### PROVIDED TEXT
* Begin *
Here is my post, for anyone who cares, which was supposed to be here not on the old thread, if anything, learn from my mistakes:

ARGHHHHHHHHHHHH this damn rollercoaster!!!!
Friday- felt good, went to C, didn't even loose my cool
Saturday- felt bad enough to go out and find someone to ... yea, that
Sunday- felt much better, pushed all images aside
Monday- feel that sickness again, looked again for dates and loose ends

He said he hadn't had sx w/HW (homewrecker) for a long time before he came home and we ML. Guess 1mth it isn't a long time, I was piecing in my mind again a timeline (yes, I was torturing myself, I TRIED not to! I even put on Rocky at 6am in an efford to distract myself from crazy thoughts) and it doesn't seem like he is telling the truth, this are my suppositions, I guess I could be wrong, I dont' know anymore.
We went to Vegas in end of April, though originally his plan was to go w/her, he bought plane and show tickets the 13th of that month, hotel, all the works.
* End *
### SUPPLIED MATERIAL
* Begin *
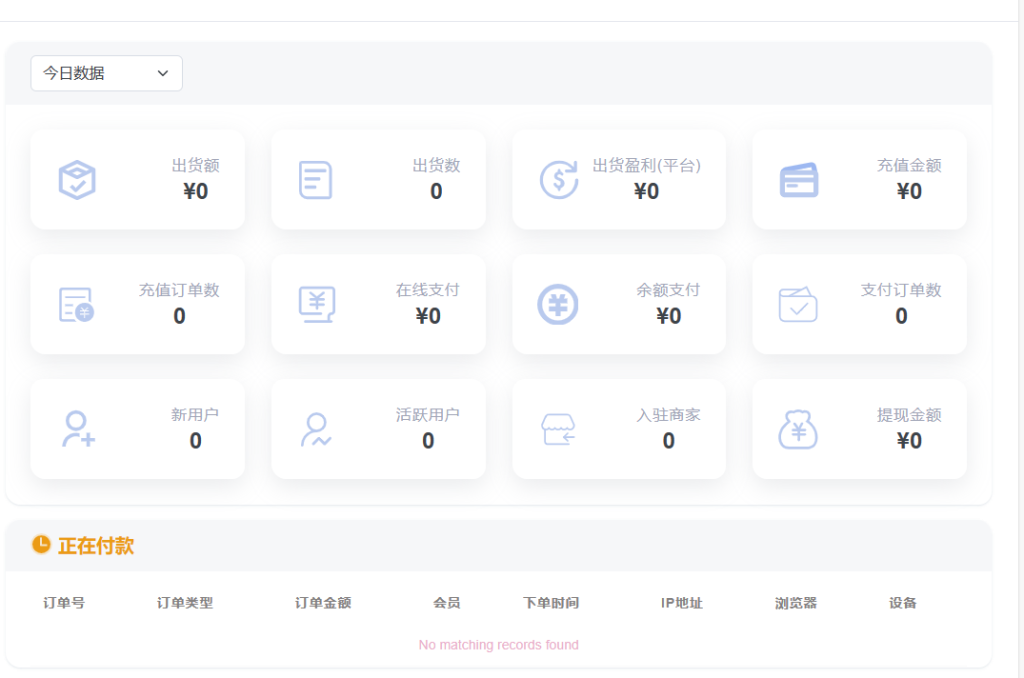1024x678 pixels.
Task: Click the 提现金额 money bag icon
Action: tap(798, 429)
* End *
### YOUR OBJECTIVE
In the forum post, please rewrite the passage starting with "We went to Vegas" and going on through "all the works.", replacing "Vegas" with "Reno".

### FINISHED EXERCISE
We went to Reno in end of April, though originally his plan was to go w/her, he bought plane and show tickets the 13th of that month, hotel, all the works.